Tomato apple catchup

3 Servings

Ingredients

Quantity Ingredient
15 pounds Ripe Tomatoes; Cored And Quartered
4 larges Sour Apples
1 pounds Medium Onions; Peeled And Sliced
12 larges Garlic Cloves; Peeled
2 cups ;Cold Water
3 tablespoons Salt
teaspoon Pepper
1 cup Granulated Sugar
2 teaspoons Celery Seed
2 teaspoons Mustard Seed
1 tablespoon Whole Allspice
1 tablespoon Whole Cloves
1 3-Inch Stick Of Cinnamon
1 quart White Vinegar

Directions

Simmer the tomatoes and the diced, cored apples, covered, until soft then press them through a coarse sieve. Cook the onions and garlic in water, covered, 20 minutes.

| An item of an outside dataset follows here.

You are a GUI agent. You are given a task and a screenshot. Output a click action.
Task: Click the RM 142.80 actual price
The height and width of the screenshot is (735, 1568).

Strain through a coarse sieve and add to the tomato pulp in a large pickling kettle. Add the salt, pepper, and sugar to the kettle. Tie the next 5 ingredients i a cheesecloth bag and add to the mixture. Simmer, uncovered, 1 hour, stirring occasionally. Add the vinegar, and cook, uncovered, until thick, about 2 hours. Remove the spice bag and pour the catchup at once into clean, hot preserve jars and seal according to the jar or lid manufacturers directions.